The controversy has upended Wolfe. The freelance arrangement was going well, she told this blog. She received a lot of praise from her colleagues, she says, and was awaiting a chat with her supervisors about joining the live team at the paper on a full-time basis. On her Twitter feed, Wolfe has tried to calm the outrage to the Times’s handling of the controversy:

Such sentiment is consistent with Wolfe’s comments to the Erik Wemple Blog. “The people I’m mad at are the people who put out the statement,” says Wolfe. “I respected tremendously the people I worked with. I respected them to the end of the earth and still do. They were the end-all, the be-all.”

The stint on the “live” team was a “dream job” for Wolfe, a former columnist at Foreign Policy and author of a years-long investigation of violent rapes against children in a village in eastern Congo. That it ended with the Times issuing a statement promoting speculation about her job performance has been painful. “Every day, I was scared I was going to do something wrong,” says Wolfe, noting that her edits and her reporting were clean. “So whatever they’re implying, it’s a shot at my reputation, which I worked very carefully to build.”

As for the reputation of Wolfe’s former employer, the Times’s social media policy includes this guidance: “If our journalists are perceived as biased or if they engage in editorializing on social media, that can undercut the credibility of the entire newsroom. We’ve always made clear that newsroom employees should avoid posting anything on social media that damages our reputation for neutrality and fairness.”

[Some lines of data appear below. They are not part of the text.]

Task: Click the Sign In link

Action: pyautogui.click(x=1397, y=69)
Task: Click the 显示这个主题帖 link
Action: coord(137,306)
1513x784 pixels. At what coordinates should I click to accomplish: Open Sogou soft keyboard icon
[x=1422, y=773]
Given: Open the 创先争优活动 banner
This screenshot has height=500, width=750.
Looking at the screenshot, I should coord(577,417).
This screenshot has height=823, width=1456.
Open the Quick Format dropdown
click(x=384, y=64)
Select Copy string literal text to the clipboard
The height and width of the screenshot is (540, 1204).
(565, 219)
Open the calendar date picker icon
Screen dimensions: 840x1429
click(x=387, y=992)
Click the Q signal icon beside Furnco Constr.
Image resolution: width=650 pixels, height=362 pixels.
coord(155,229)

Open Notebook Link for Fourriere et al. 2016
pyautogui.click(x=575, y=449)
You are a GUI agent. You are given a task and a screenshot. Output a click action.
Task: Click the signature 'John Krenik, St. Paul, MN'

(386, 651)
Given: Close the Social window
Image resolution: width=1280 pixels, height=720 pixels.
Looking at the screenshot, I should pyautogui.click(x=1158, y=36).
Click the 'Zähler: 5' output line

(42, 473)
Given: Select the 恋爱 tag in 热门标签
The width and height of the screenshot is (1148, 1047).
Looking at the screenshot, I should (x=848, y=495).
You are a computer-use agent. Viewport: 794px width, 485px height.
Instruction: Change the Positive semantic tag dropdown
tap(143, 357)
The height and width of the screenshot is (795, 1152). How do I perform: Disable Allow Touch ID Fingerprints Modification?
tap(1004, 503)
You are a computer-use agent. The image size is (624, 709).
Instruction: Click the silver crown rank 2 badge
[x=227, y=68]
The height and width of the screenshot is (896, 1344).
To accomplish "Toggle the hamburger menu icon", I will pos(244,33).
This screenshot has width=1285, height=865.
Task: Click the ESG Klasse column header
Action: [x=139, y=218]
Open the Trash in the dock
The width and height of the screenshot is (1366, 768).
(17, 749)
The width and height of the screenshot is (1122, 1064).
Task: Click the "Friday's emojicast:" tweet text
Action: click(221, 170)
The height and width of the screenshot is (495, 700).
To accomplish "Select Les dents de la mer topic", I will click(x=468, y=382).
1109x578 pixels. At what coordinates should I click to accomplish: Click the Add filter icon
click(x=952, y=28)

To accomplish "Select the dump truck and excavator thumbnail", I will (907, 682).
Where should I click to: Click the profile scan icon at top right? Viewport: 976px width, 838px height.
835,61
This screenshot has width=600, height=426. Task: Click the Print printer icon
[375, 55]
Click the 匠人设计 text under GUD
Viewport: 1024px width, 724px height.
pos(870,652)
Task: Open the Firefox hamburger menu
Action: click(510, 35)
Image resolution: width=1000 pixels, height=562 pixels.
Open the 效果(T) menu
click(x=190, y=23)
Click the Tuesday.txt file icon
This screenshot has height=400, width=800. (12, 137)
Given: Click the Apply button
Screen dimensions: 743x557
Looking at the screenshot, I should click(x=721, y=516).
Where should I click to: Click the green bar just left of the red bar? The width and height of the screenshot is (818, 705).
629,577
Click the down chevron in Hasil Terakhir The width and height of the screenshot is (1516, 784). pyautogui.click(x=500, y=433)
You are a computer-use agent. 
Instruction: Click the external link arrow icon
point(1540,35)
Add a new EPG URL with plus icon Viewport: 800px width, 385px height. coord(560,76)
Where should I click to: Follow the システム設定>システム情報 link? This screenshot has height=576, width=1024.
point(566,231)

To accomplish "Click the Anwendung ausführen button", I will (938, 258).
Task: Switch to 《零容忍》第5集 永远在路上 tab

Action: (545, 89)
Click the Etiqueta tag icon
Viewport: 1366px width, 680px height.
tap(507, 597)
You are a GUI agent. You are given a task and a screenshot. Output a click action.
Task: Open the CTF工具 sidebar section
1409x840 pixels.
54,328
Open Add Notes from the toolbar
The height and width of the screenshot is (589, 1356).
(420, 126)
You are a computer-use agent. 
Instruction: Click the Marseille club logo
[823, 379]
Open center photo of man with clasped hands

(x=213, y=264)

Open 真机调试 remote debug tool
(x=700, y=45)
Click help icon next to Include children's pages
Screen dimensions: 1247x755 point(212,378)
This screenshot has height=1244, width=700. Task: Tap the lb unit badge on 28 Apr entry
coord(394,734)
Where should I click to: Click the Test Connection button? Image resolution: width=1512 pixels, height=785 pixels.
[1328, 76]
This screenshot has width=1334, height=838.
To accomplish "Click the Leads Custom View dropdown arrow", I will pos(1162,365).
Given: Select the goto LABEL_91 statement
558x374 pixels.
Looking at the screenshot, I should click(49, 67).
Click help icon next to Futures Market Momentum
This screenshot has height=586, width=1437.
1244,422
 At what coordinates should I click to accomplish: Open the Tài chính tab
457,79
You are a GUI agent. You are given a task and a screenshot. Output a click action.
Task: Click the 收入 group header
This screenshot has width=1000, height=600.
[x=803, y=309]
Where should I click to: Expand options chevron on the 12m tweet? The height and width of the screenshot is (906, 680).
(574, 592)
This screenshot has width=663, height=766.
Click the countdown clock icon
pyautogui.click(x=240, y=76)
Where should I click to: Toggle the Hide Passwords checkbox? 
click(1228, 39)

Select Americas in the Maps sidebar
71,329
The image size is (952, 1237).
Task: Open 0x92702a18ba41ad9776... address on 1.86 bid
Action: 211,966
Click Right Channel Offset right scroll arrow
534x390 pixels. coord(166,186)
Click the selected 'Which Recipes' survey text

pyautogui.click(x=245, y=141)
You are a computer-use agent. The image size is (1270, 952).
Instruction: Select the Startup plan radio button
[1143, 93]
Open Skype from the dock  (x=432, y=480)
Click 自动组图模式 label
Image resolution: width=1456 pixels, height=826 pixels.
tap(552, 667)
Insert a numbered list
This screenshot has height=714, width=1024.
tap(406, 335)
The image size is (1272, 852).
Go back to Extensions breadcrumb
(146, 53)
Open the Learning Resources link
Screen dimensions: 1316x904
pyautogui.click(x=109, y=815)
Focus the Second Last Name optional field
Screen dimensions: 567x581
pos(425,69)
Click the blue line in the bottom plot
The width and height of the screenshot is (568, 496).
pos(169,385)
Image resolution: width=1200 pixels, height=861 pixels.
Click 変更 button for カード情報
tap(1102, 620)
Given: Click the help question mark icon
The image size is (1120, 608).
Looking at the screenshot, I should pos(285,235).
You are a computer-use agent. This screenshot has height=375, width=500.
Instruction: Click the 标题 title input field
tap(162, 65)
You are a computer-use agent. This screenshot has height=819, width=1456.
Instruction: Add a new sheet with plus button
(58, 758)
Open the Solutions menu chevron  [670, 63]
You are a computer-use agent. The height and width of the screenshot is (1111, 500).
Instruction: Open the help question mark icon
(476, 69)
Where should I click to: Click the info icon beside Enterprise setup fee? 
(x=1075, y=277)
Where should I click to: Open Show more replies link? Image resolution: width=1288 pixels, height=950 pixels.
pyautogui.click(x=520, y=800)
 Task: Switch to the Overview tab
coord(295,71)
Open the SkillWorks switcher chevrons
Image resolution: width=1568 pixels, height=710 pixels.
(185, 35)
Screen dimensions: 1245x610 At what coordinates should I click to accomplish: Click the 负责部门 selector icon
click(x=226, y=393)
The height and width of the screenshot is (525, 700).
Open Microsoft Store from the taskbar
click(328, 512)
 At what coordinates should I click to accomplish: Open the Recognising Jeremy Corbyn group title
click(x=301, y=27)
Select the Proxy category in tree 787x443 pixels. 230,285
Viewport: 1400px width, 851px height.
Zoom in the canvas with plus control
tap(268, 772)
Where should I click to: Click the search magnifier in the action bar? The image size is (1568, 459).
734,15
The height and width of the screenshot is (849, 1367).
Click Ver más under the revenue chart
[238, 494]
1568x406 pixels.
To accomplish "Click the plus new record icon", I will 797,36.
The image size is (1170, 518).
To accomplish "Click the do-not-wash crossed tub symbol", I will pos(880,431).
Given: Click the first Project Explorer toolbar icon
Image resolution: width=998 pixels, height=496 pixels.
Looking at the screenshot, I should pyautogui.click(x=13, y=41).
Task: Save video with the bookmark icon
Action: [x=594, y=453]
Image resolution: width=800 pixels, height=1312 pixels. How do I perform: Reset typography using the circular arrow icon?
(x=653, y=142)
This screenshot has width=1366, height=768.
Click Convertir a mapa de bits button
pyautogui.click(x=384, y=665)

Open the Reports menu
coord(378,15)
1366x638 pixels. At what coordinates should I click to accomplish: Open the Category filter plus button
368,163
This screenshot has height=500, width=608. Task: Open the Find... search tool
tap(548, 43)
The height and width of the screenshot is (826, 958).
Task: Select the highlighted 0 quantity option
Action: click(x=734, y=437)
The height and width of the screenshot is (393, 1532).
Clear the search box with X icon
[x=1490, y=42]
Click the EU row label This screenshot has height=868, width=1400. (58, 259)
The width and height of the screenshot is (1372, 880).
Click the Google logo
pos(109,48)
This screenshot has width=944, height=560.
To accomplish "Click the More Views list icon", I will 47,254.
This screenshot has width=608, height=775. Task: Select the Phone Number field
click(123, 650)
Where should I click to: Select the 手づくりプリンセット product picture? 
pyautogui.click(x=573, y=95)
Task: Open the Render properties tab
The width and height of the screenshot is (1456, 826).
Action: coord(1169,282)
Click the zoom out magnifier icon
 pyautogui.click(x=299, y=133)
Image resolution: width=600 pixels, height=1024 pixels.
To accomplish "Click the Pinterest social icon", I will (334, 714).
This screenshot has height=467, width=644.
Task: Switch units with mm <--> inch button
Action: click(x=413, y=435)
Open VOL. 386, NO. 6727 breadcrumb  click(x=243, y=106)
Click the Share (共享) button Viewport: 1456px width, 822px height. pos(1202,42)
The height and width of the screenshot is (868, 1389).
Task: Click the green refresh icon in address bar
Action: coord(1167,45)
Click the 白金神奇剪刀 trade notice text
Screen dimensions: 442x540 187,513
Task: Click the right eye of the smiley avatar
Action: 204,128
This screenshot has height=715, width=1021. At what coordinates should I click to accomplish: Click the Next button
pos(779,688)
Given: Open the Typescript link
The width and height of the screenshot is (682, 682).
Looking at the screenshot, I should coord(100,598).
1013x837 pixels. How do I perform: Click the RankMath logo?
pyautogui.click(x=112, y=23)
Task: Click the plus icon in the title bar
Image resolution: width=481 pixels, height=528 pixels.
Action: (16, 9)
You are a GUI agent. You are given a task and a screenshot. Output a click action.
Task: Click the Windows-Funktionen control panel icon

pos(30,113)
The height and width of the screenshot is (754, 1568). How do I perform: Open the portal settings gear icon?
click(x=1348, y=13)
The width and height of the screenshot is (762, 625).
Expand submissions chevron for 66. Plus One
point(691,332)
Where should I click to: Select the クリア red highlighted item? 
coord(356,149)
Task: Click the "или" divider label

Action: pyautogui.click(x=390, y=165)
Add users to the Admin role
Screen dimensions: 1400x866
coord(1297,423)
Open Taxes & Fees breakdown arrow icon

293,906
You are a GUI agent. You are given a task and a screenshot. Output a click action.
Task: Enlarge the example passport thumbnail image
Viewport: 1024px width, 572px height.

Those guidelines are in steady need of reinforcement. In the early days of the Trump era, the Times issued repeated memos to its newsroom concerning social-media hygiene. “As I’ve noted before, people following Times newsroom staffers online expect them to be well-informed and thoughtful. But we should leave the editorializing to our colleagues on the Opinion side,” noted Times standards editor Phil Corbett in a September 2016 memo. The Post’s Paul Farhi, weeks later, flagged derisive tweets about Trump from reporters at the Times, among other outlets. In October 2017, the newspaper issued the current guidance. In another notable Times-Twitter episode, the newspaper in 2019 demoted Jonathan Weisman, a deputy Washington editor, for arguing that “saying @RashidaTlaib (D-Detroit) and @IlhanMN (D-Minneapolis) are from the Midwest is like saying @RepLloydDoggett (D-Austin) is from Texas or @repjohnlewis (D-Atlanta) is from the Deep South. C’mon.”

All of which is to say that the Times will never achieve a uniformly enforced standard for the social media behavior of its journalists. Each tweet is different from the next; each tweeter occupies a different rung on the paper’s hierarchy; and each controversy comes at a different moment in the national political mood.

In light of that reality, the Times should consider junking its language about journalists being “perceived as biased.” Thanks to the work of unprincipled folks in American politics, the mere expression of an opinion, or an emotion, is now viewed as evidence of ingrained bias. Opinion and bias are not the same.

News organizations’ perpetual quests to stifle their journalists’ opinions — whether uttered on Twitter, at a conference, or in a recorded chat published by Project Veritas — is an Sisyphean struggle. And while the Times deals with that reality, it needs to issue a new statement about its actions regarding Wolfe — one that, in accordance with Times standards, shows more “respect for the individuals involved.”